Sıra Monitöring ekibine gelir. Ve şok edici gerçek ortaya çıkar: Sistem yanıyor, ortalık yangın yeri ama Monitöring ekranları buz gibi, sular durgun! Yaprak kımıldamıyor. Neden mi? Çünkü yazılımcı ekipleri, hızla yayına alırken kritik metrikleri, logları sisteme entegre etmeyi "atlamışlar". Monitöring ekibi kör ve dilsiz kalmış. Onların da suçu yok, göremediklerini izleyemezler ki!

Derken Müşteri SLA ekipleri konuşur: "Biz sorunu ilk müşteriden duyduk! Onlar bize bağırmaya başladığında anladık bir şeyler olduğunu!" Onlara da sorun akışı tam ve zamanında sağlanamamış. Bilgi akışındaki kopukluk, krizin büyümesine zemin hazırlamış.

Peki tüm bunların SUÇLUSU KİM çıktı dersiniz? Odanın içindeki bir kişi mi? Bir ekip mi?

Hayır.

Genellikle suçlu, sistemin kendisi çıkar. Yıllar içinde birikmiş teknik borç, tepe yönetimden bir yöneticinin "O sistemi elleme, çalışıyor işte" dediği için güncellenmeyen, güvenlik açıkları zamanla birikmiş bir kritik bileşen... Mikro segmentasyonla bir şekilde izole kalmayı başarmış ama bir YAML dosyası güncellemesi, yeni bir deployment sonrası networkte gezinmeye başlayan bir solucan veya fidye yazılımı... Domino etkisi yaratan, sanallaştırma sistemlerindeki tek bir anlık hata...

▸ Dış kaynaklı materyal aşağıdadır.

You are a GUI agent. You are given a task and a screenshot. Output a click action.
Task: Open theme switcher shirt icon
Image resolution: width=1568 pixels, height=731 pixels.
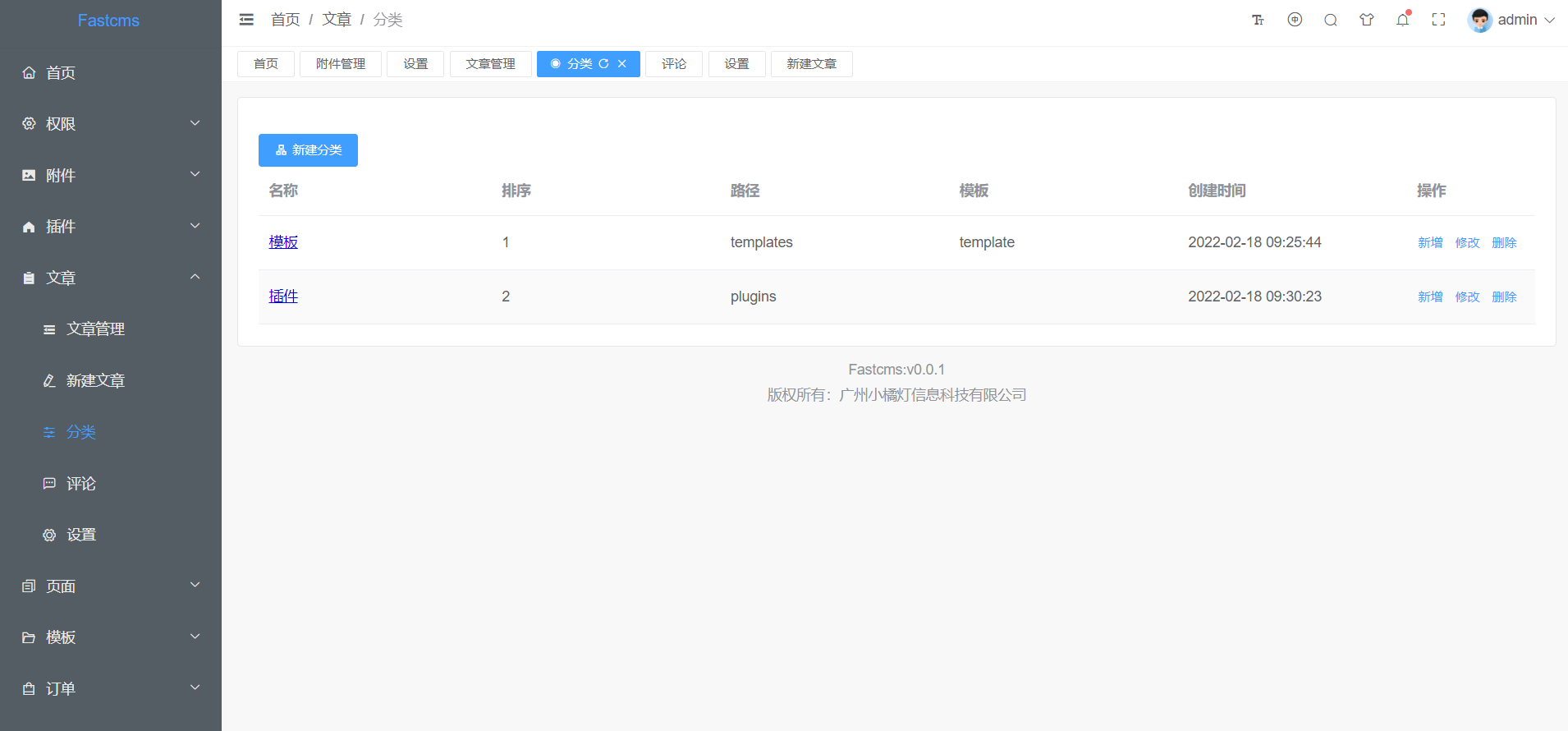[x=1367, y=20]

Ya da en acı verici olanlardan biri: Cuma akşamı mesai bitimine doğru yapılan o "acil" deploymentlar... Deneyimsiz ekiplerin, zaman baskısıyla, gerekli testleri tam yapamadan yayına aldığı yamalar... Geride kalan o minik güvenlik açıklarının zamanla büyümesi...

İşte bu hackathon formatındaki eğitim, tüm sistemi eksiksiz görmemizi sağlar. Herkesin kendi "haklı" olduğu noktaları, ama aynı zamanda o haklılıkların bütüne nasıl zarar verdiğini, bilgi akışının nerelerde koptuğunu, süreçlerin nerede işlemediğini bizzat yaşayarak görmelerini sağlar.

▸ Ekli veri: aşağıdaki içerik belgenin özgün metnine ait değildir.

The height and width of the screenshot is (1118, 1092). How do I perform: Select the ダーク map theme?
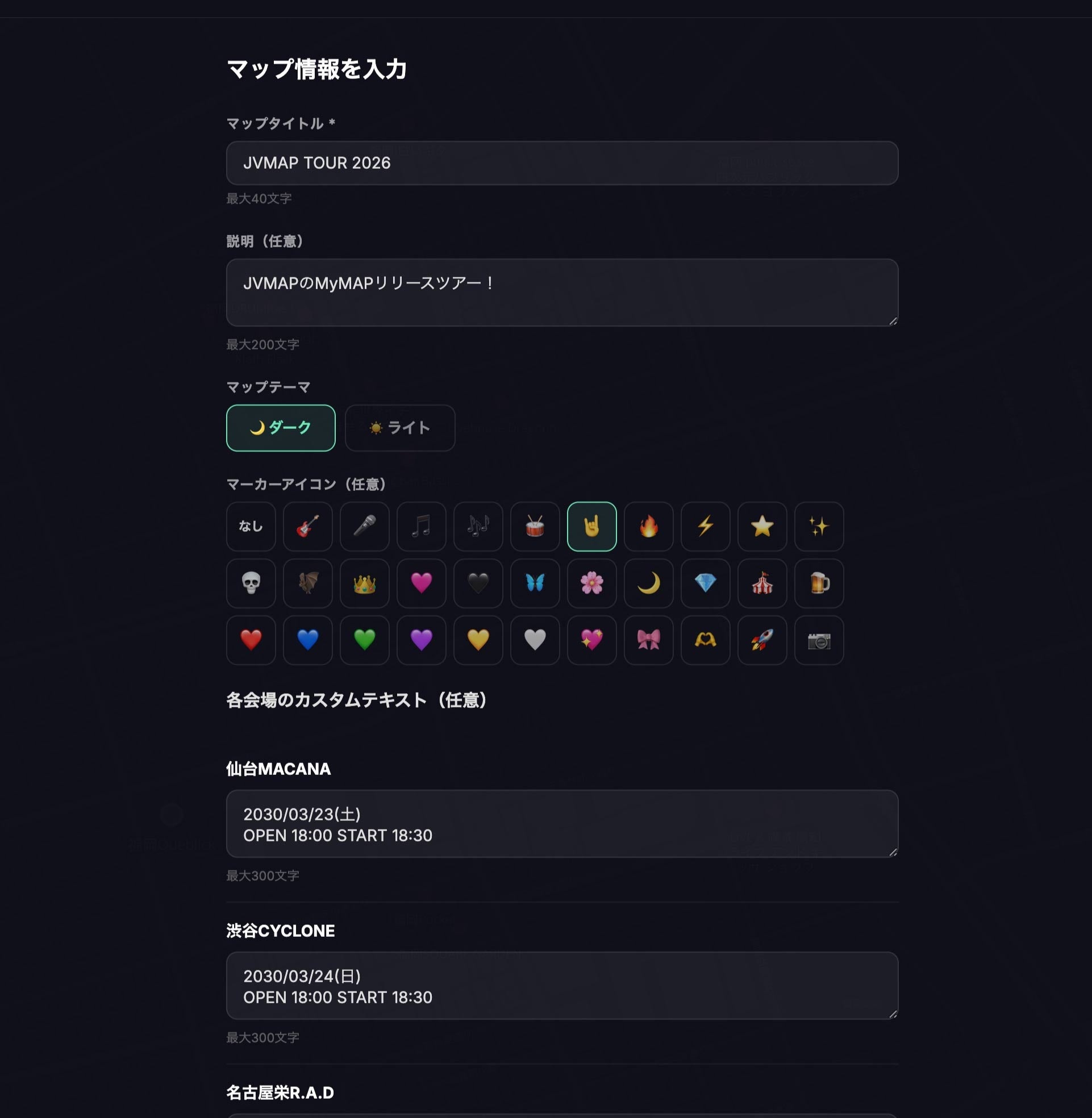coord(281,428)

1-2 gün süren bu yoğun, etkileşimli deneyim sonrasında, odaya giren her katılımcı artık bir diğerinin işine karşı tarif edilemez bir empati kurmuş olur. Yazılımcı operasyonun neden bu kadar titiz davrandığını anlar, güvenlik uzmanı iş birimlerinin neden hızlı ilerlemek istediğini görür, monitöring ekibi izlemesi gereken kritik noktaları öğrenir, yönetim ekibi ise teknik detayların işin bütününe etkisini idrak eder. Soruna sadece kendi penceresinden değil, tüm pencerelerden bakabilme yetisi kazanırlar.

Bu tür eğitimler, yılda 2-3 defa, farklı senaryolarla (belki bir performans krizi, belki yeni bir ürün lansmanının getirdiği operasyonel zorluklar) mutlaka uygulanmalı. Hatta ve hatta, şirkete yeni katılan her çalışanın, hangi pozisyonda olursa olsun, bu "kurumsal anayasa" niteliğindeki eğitime katılması sağlanmalıdır. Çünkü bu eğitimler, sadece teknik beceriyi değil, aynı zamanda kurumsal kültürü, iş birliğini ve kriz anında nasıl omuz omuza durulması gerektiğini öğretir. İşte gerçek etki burada yatar.